▶ **What needs to be done**
Nothing but the lines below from the one that contains "Task: Click the" through the one that contains "Log out of the guest session" should be retyped, exactly and including both ends. Do not include pictures.

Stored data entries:
>>>

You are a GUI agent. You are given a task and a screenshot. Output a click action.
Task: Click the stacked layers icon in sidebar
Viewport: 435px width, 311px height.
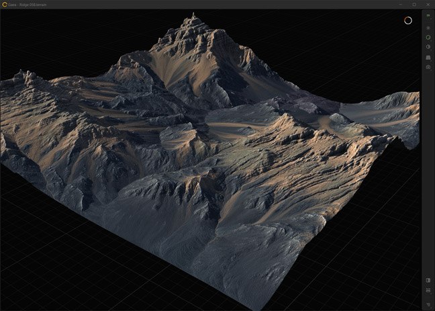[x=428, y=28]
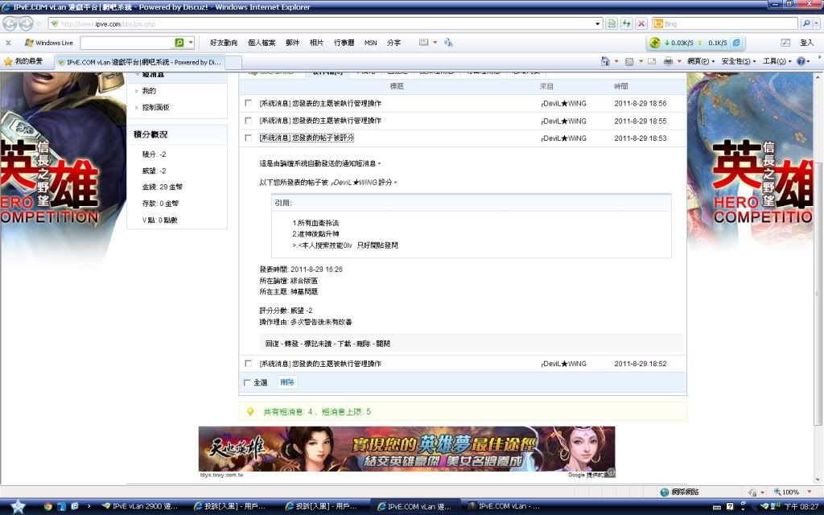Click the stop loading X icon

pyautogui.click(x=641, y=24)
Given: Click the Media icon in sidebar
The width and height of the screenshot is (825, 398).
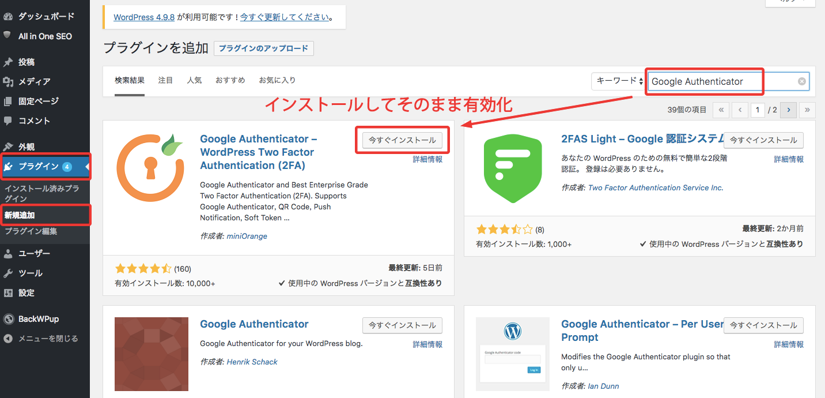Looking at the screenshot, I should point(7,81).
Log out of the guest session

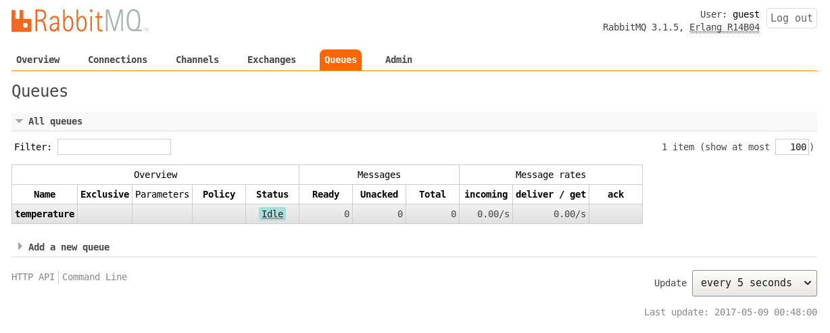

<<<
>>>

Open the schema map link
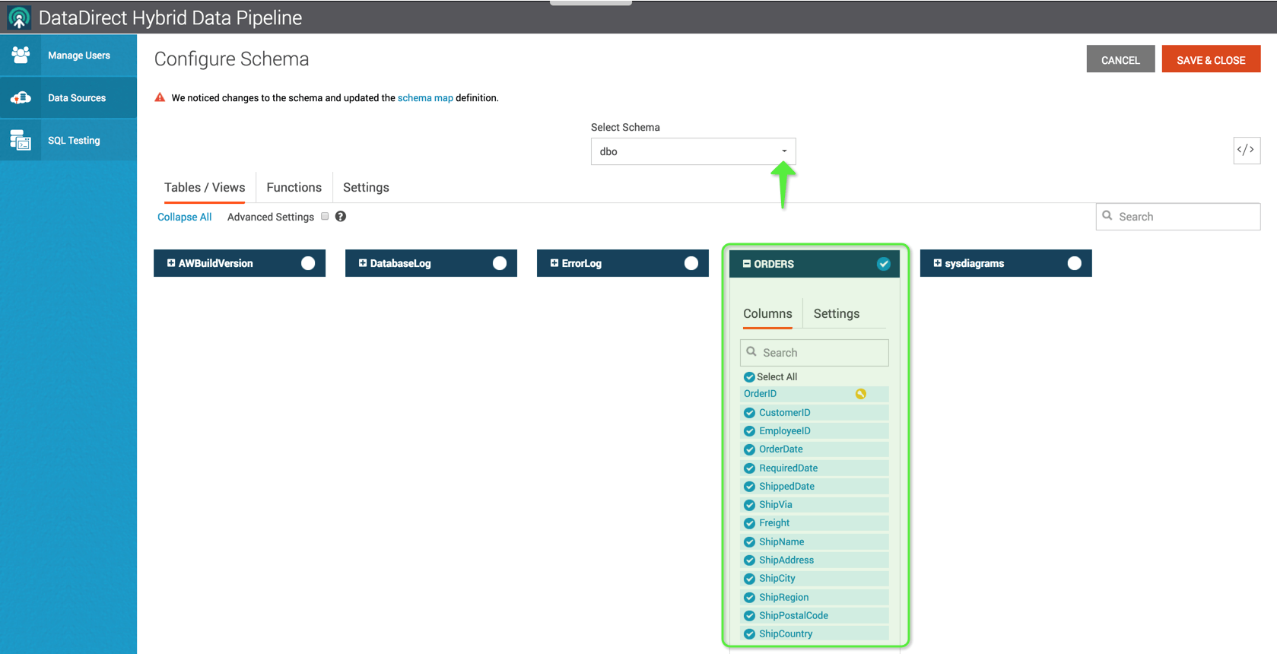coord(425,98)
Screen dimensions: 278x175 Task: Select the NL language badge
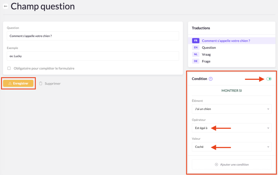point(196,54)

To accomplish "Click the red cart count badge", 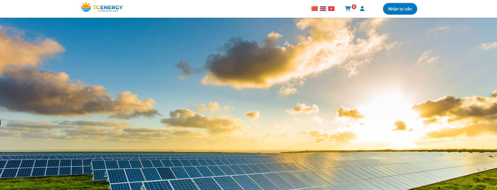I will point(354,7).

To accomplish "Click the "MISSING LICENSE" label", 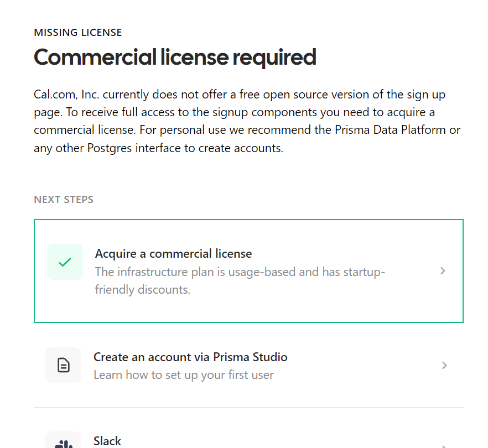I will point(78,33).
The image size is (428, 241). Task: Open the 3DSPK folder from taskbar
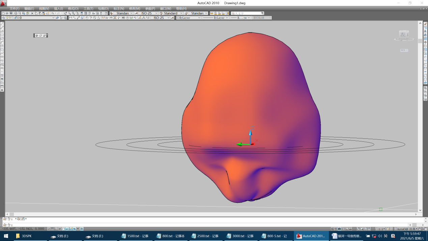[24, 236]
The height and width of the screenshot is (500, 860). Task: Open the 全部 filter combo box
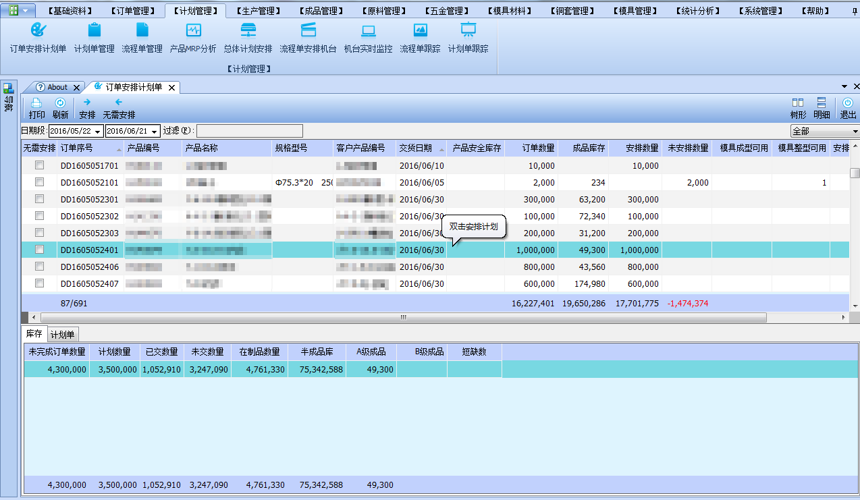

<<<
>>>

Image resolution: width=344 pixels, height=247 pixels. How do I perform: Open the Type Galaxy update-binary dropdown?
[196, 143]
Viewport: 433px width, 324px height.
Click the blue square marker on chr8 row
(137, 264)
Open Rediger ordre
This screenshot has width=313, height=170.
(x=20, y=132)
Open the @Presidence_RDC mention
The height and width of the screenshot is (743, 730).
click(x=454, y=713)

<<<

▶ **Answer section**
Task: Click the stacked layers icon in sidebar
Viewport: 435px width, 311px height.
[x=428, y=28]
Click the stop loading X icon

pyautogui.click(x=641, y=24)
Given: Click the Media icon in sidebar
The width and height of the screenshot is (825, 398).
Looking at the screenshot, I should point(7,81).
Log out of the guest session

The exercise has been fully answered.